▸ ABOUT THIS EXERCISE
Write out all of the entries, matching the original exactly.
EXCERPTED DATA section start
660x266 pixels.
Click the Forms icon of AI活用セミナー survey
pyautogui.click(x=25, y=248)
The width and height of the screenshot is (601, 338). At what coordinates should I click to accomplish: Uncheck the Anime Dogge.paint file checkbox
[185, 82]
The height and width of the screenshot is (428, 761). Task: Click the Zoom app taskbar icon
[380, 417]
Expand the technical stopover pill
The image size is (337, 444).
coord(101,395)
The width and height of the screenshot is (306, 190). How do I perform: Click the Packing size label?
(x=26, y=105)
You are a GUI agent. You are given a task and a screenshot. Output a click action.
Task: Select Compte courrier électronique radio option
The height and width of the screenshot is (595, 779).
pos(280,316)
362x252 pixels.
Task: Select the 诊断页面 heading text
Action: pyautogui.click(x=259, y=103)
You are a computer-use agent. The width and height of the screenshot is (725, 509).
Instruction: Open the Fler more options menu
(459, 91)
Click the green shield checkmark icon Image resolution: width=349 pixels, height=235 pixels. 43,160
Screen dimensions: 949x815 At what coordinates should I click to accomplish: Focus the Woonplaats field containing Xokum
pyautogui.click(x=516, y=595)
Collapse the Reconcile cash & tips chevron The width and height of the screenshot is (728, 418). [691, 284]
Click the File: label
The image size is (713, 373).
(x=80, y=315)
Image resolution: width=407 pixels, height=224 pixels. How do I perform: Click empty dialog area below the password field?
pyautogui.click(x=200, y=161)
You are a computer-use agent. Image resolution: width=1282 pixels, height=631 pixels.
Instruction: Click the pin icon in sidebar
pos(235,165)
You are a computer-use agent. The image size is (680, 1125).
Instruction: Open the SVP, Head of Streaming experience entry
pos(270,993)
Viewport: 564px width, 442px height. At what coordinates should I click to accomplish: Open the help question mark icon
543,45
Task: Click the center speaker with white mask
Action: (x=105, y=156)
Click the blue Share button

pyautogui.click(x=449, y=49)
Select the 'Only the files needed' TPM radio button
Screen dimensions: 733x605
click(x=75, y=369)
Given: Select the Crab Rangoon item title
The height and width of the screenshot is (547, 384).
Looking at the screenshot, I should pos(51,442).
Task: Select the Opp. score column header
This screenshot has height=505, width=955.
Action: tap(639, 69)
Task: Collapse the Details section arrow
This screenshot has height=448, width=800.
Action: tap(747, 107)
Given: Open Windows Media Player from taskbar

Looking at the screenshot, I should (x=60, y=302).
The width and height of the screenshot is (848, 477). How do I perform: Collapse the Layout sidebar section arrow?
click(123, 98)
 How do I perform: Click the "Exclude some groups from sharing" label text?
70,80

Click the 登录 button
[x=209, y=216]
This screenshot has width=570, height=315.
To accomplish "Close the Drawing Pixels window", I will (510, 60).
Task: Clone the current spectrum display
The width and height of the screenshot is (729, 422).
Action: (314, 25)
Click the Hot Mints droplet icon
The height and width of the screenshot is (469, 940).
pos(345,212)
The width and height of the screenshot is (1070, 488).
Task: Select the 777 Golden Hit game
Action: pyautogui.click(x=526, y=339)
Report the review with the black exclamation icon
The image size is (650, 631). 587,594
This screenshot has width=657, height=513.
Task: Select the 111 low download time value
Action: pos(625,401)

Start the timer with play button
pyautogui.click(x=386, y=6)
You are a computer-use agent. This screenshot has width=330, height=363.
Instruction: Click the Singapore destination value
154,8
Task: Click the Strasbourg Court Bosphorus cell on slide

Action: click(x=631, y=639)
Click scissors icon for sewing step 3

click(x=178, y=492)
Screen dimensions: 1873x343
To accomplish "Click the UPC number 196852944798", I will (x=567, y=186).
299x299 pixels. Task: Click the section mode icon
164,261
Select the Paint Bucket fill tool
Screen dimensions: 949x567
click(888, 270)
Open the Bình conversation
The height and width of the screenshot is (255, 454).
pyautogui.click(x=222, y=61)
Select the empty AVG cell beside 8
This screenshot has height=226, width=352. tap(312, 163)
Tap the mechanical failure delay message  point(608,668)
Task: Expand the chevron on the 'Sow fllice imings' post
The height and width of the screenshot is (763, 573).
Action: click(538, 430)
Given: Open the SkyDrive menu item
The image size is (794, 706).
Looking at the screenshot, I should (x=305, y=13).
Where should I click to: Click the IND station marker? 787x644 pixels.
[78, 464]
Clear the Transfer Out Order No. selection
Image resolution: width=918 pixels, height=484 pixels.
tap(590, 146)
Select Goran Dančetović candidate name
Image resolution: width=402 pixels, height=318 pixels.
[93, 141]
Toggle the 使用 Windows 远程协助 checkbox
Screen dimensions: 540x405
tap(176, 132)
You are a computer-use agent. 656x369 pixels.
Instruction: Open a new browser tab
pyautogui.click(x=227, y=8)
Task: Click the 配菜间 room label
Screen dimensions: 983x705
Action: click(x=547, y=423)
EXCERPTED DATA section end
▸ ANSWER TO THIS TASK
660x266 pixels.
Click the Forms icon of AI活用セミナー survey
pyautogui.click(x=25, y=248)
The width and height of the screenshot is (601, 338). At what coordinates should I click to accomplish: Uncheck the Anime Dogge.paint file checkbox
[185, 82]
The height and width of the screenshot is (428, 761). Task: Click the Zoom app taskbar icon
[380, 417]
Expand the technical stopover pill
The image size is (337, 444).
coord(101,395)
The width and height of the screenshot is (306, 190). How do I perform: Click the Packing size label?
(x=26, y=105)
You are a GUI agent. You are given a task and a screenshot. Output a click action.
Task: Select Compte courrier électronique radio option
The height and width of the screenshot is (595, 779).
pos(280,316)
362x252 pixels.
Task: Select the 诊断页面 heading text
Action: pyautogui.click(x=259, y=103)
You are a computer-use agent. The width and height of the screenshot is (725, 509).
Instruction: Open the Fler more options menu
(459, 91)
Click the green shield checkmark icon Image resolution: width=349 pixels, height=235 pixels. 43,160
Screen dimensions: 949x815 At what coordinates should I click to accomplish: Focus the Woonplaats field containing Xokum
pyautogui.click(x=516, y=595)
Collapse the Reconcile cash & tips chevron The width and height of the screenshot is (728, 418). [691, 284]
Click the File: label
The image size is (713, 373).
(x=80, y=315)
Image resolution: width=407 pixels, height=224 pixels. How do I perform: Click empty dialog area below the password field?
pyautogui.click(x=200, y=161)
You are a computer-use agent. Image resolution: width=1282 pixels, height=631 pixels.
Instruction: Click the pin icon in sidebar
pos(235,165)
You are a computer-use agent. The image size is (680, 1125).
Instruction: Open the SVP, Head of Streaming experience entry
pos(270,993)
Viewport: 564px width, 442px height. At what coordinates should I click to accomplish: Open the help question mark icon
543,45
Task: Click the center speaker with white mask
Action: (x=105, y=156)
Click the blue Share button

pyautogui.click(x=449, y=49)
Select the 'Only the files needed' TPM radio button
Screen dimensions: 733x605
click(x=75, y=369)
Given: Select the Crab Rangoon item title
The height and width of the screenshot is (547, 384).
Looking at the screenshot, I should pos(51,442).
Task: Select the Opp. score column header
This screenshot has height=505, width=955.
Action: tap(639, 69)
Task: Collapse the Details section arrow
This screenshot has height=448, width=800.
Action: tap(747, 107)
Given: Open Windows Media Player from taskbar

Looking at the screenshot, I should (x=60, y=302).
The width and height of the screenshot is (848, 477). How do I perform: Collapse the Layout sidebar section arrow?
click(123, 98)
 How do I perform: Click the "Exclude some groups from sharing" label text?
70,80

Click the 登录 button
[x=209, y=216]
This screenshot has width=570, height=315.
To accomplish "Close the Drawing Pixels window", I will (510, 60).
Task: Clone the current spectrum display
The width and height of the screenshot is (729, 422).
Action: (314, 25)
Click the Hot Mints droplet icon
The height and width of the screenshot is (469, 940).
pos(345,212)
The width and height of the screenshot is (1070, 488).
Task: Select the 777 Golden Hit game
Action: pyautogui.click(x=526, y=339)
Report the review with the black exclamation icon
The image size is (650, 631). 587,594
This screenshot has width=657, height=513.
Task: Select the 111 low download time value
Action: pos(625,401)

Start the timer with play button
pyautogui.click(x=386, y=6)
You are a computer-use agent. This screenshot has width=330, height=363.
Instruction: Click the Singapore destination value
154,8
Task: Click the Strasbourg Court Bosphorus cell on slide

Action: click(x=631, y=639)
Click scissors icon for sewing step 3

click(x=178, y=492)
Screen dimensions: 1873x343
To accomplish "Click the UPC number 196852944798", I will (x=567, y=186).
299x299 pixels. Task: Click the section mode icon
164,261
Select the Paint Bucket fill tool
Screen dimensions: 949x567
click(888, 270)
Open the Bình conversation
The height and width of the screenshot is (255, 454).
pyautogui.click(x=222, y=61)
Select the empty AVG cell beside 8
This screenshot has height=226, width=352. tap(312, 163)
Tap the mechanical failure delay message  point(608,668)
Task: Expand the chevron on the 'Sow fllice imings' post
The height and width of the screenshot is (763, 573).
Action: click(538, 430)
Given: Open the SkyDrive menu item
The image size is (794, 706).
Looking at the screenshot, I should (x=305, y=13).
Where should I click to: Click the IND station marker? 787x644 pixels.
[78, 464]
Clear the Transfer Out Order No. selection
Image resolution: width=918 pixels, height=484 pixels.
tap(590, 146)
Select Goran Dančetović candidate name
Image resolution: width=402 pixels, height=318 pixels.
[93, 141]
Toggle the 使用 Windows 远程协助 checkbox
Screen dimensions: 540x405
tap(176, 132)
You are a computer-use agent. 656x369 pixels.
Instruction: Open a new browser tab
pyautogui.click(x=227, y=8)
Task: Click the 配菜间 room label
Screen dimensions: 983x705
Action: click(x=547, y=423)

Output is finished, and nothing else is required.